Karantsalis, a Miami-Dade County librarian, rewords the question about once a year, then fires off another Freedom of Information Act request to the Pentagon. Lorence's family in California has been asking the same question since learning the 31-year-old Air Force captain's plane went down during an April 15, 1986, U.S. strike on two Libyan cities.
The answer from military officials was almost always "we don't know." But buoyed by a report they recently obtained detailing a 2004 fact-finding trip military investigators took to the North African nation, the family and Karantsalis are hopeful about learning the location of Lorence's body.
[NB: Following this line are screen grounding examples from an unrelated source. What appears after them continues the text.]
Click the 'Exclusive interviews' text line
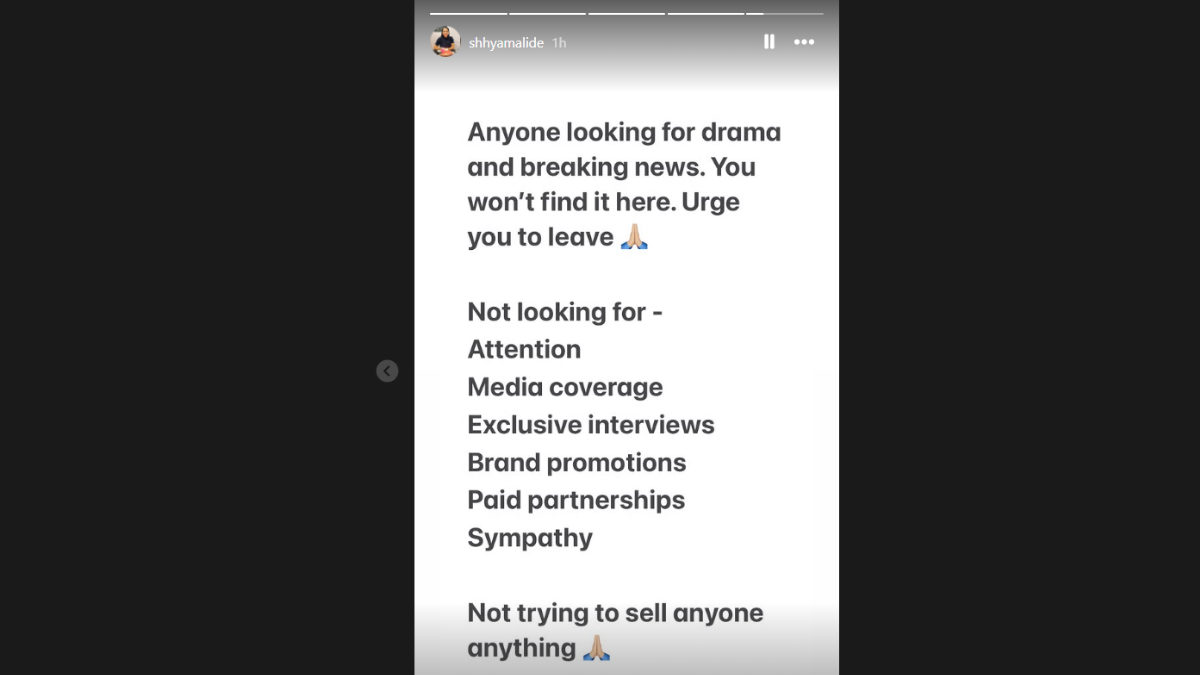This screenshot has width=1200, height=675. click(591, 425)
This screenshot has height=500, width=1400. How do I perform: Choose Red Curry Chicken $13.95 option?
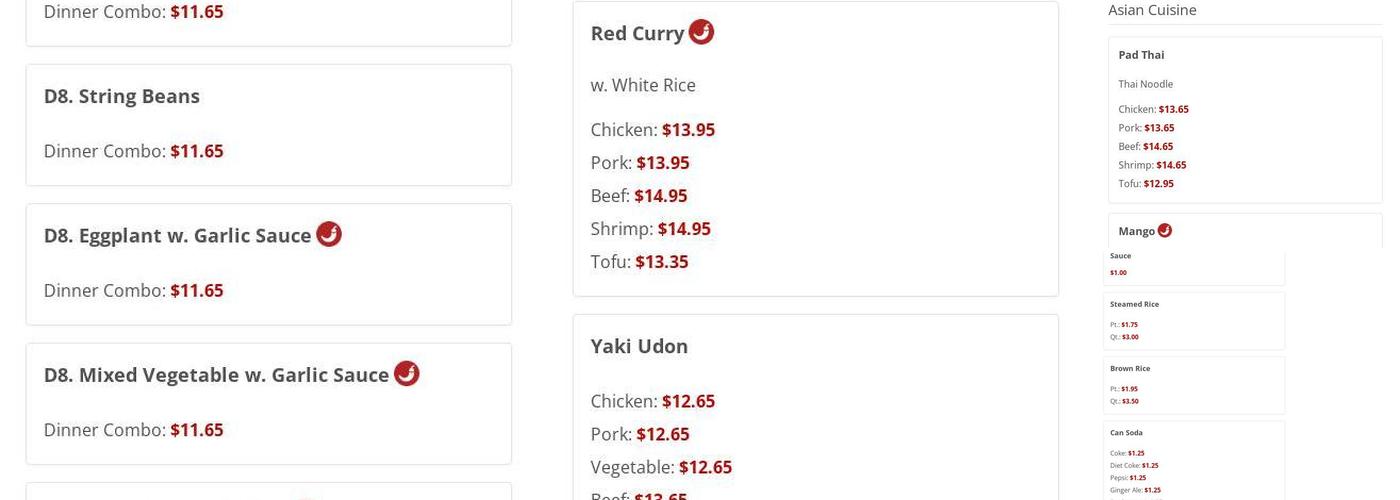tap(652, 130)
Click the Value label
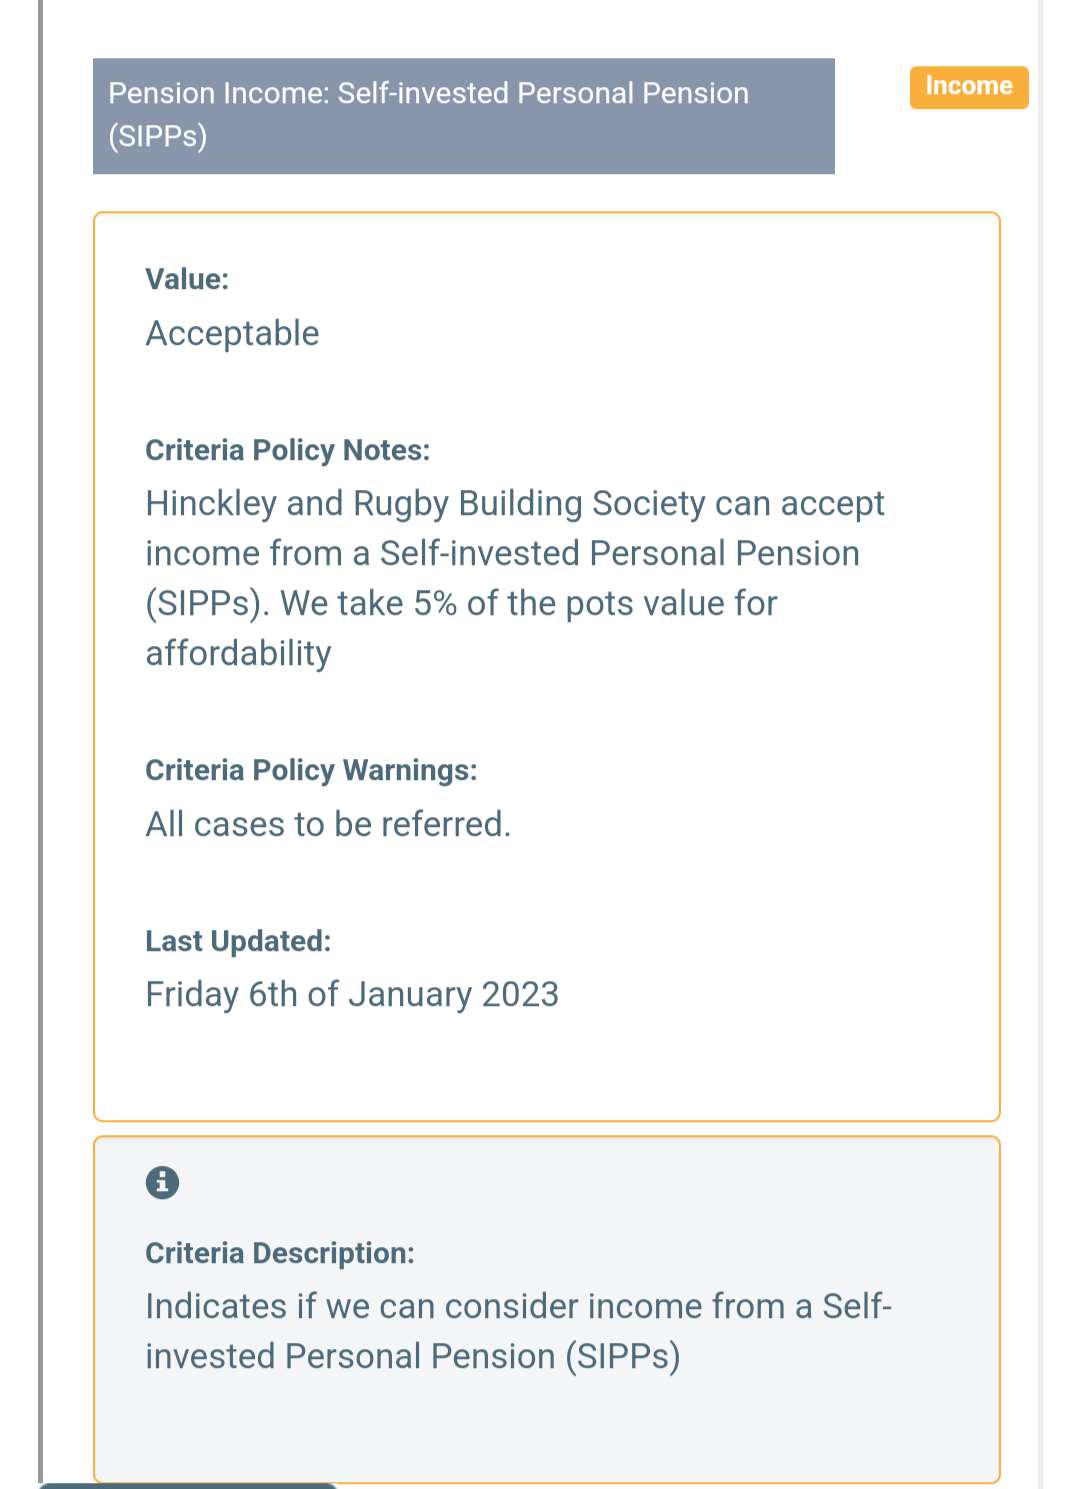 (x=187, y=279)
"We have to find him, or we fail," Karantsalis said.
Lorence was a weapons system operator with the 48th Tactical Fighter Wing based in England when President Reagan ordered a bombing raid that targeted a frogman school, a Tripoli airfield and the compound that contained the military staff headquarters and family home of Col. Moammar Gadhafi, Libya's leader. It was in retaliation for Libya's alleged involvement nine days earlier in the bombing of a West Berlin nightclub that killed two U.S. soldiers.
Lorence's F-111F, flown by Maj. Fernando Ribas-Dominicci, went down less than 10 miles from the Libyan coast. A search by the U.S. Navy failed to find any wreckage or either airman's body. Three years later, Libya returned Ribas-Dominicci's body, which they said had washed ashore. An autopsy determined that he had drowned.
Lorence's family recently made a personal appeal to the Libyan government for information, said the airman's younger stepbrother, Jeff Kruger, a private investigator and retired police detective in Antioch, Calif.
"We're asking for a humanitarian gesture from the Libyan government to ease our pain and suffering and answer as many questions about what happened to our family member," said Kruger, who has been making independent inquiries.
Lorence is considered killed in action-body not recovered, according to the Defense Department's Prisoner of War/Missing Personnel Affairs Office.
"I believe Libya does have these remains in their possession, and I feel it's time to confront our government and seek our government's assistance to get them back," Karantsalis said in his suburban Miami home.
Karantsalis and Lorence met as altar boys in the early 1970s in the San Francisco Bay area. Lorence became the younger boy's baby sitter and chauffeur to football games.
"Paul was a few years older. What that meant was Paul was able to drive a car. My father had extra tickets to Oakland Raiders games, and all I needed was somebody to take me," Karantsalis said. He last saw Lorence in a math class they shared at San Francisco State University in 1980.